Trial and errorPer quanto gli sviluppatori si siano prodigati nel mettere in scena un mondo di gioco coerente con le sue semplici (ma spietate) leggi, la progressione in LIMBO è per la maggior parte legata al famigerato trial and error: si tenta, si muore, si riflette, si tenta di nuovo e così via. Vi saranno momenti in cui l’istinto ed un po’ di fortuna vi aiuteranno a sopravvivere a qualcuna delle letali trappole, ma nella maggior parte delle occasioni vi ritroverete a sfruttare l’ingegneria inversa, cercando di capire perché siete morti e come evitarlo, procedendo idealmente a ritroso, un concetto curiosamente antitetico per un platform a scorrimento.

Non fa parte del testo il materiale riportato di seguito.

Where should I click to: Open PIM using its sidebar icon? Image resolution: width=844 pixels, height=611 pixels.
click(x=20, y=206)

Questa tendenza, unita a punti di salvataggio molto ravvicinati, spezza un po’ troppo il ritmo lento ed ipnotico dell’incedere, a tratti snaturandolo. E’ un difetto intrinseco, con cui si finisce per convivere solo grazie all’ottima qualità di alcuni puzzle, che regaleranno intense soddisfazioni una volta compresi e risolti.

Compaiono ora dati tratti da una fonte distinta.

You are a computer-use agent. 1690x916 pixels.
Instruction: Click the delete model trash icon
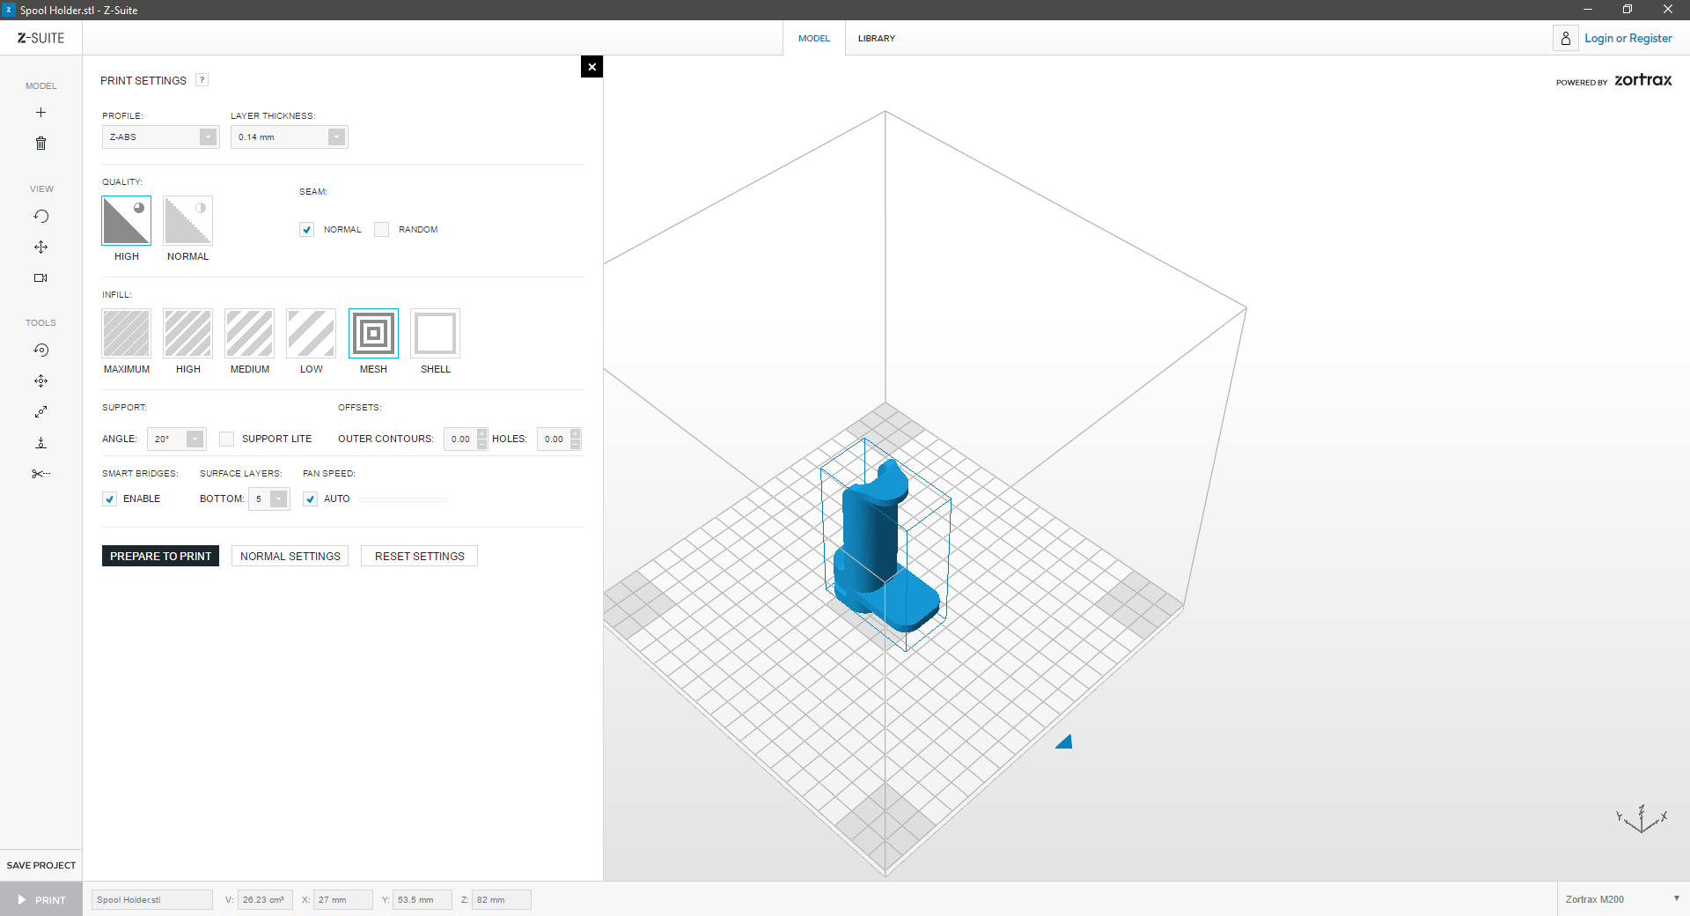[40, 144]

Bianco e neroUn discorso tecnico applicato a LIMBO sarebbe senza dubbio inadeguato: il lavoro di Playdead è la concretizzazione di un’idea semplice e geniale, la cui contestualizzazione tecnica può permettersi una realizzazione altrettanto esile e minimalista. Bianco e nero, contorni appena accennati, sonoro graffiante ed intermittente. Il diavolo, come sempre, è nei dettagli: è il movimento dell’erba al passaggio del bambino, è la delicatezza con cui un gigantesco ragno tesse la sua tela, o il tenero impaurirsi di un animaletto. Piccoli esempi di come la cura al particolare possa creare un contesto coerente con sé stesso, completo pur nella quasi totale assenza di sostanza. Ma LIMBO non vive di solo colpo d’occhio: c’è della personalità in alcuni passaggi, un sorriso a volte maligno nascosto tra un puzzle e l’altro, un dettaglio celato che ammicca al giocatore, che lo trascina fuori dal ripetersi delle meccaniche ludiche, gli fa intravvedere il tessuto sottostante.Il fatto di dare al protagonista le fattezze di un bambino diventa uno strumento, un veicolare quel senso di smarrimento così ben accompagnato alle visuali offuscate ed ai suoni ovattati, rarefatti. Il sogno diventa incubo e poi di nuovo sogno, confonde e gioca con lo spettatore e si conclude, come da copione, con un finale enigmatico ed aperto a molte interpretazioni. Proprio come nei sogni, non bisogna aspettarsi un filo conduttore, o un finale soddisfacente: quello che vale è ciò che sta nel mezzo, una delicata magia che rischierà di rompersi se vi farete troppe domande. Meglio alzare il volume, farsi ipnotizzare dal bianconero e dall’immagine sgranata e pulsante, farsi venire il mal di testa nel tentativo di condurre quel puntino nero da qualche parte, forse in un luogo migliore e meno ostile.

– Stilisticamente unico

– Puzzle di qualità

– Trial and error

9.0

Semplice in maniera disarmante, vuoto ed etereo eppure evocativo, macabro ma ammiccante, LIMBO è leggero come un’idea. Corre via in poche ore come il suo protagonista, e lascia un ricordo appannato come la realtà che propone. Eppure funziona, a tratti si fa adorare, a tratti odiare, come gli amici migliori. Si regge su gambe solo apparentemente esili, eppure cammina, offrendo un intrattenimento inusuale ed inedito, nondimeno godibile. Nonostante il prezzo non esattamente economico, è un’esperienza che consigliamo, non foss’altro per dimostrare che sono le idee a mandare avanti questa industria, per quanto semplici o eteree; diamo loro sostegno, perché possano moltiplicarsi e continuare a farci sognare.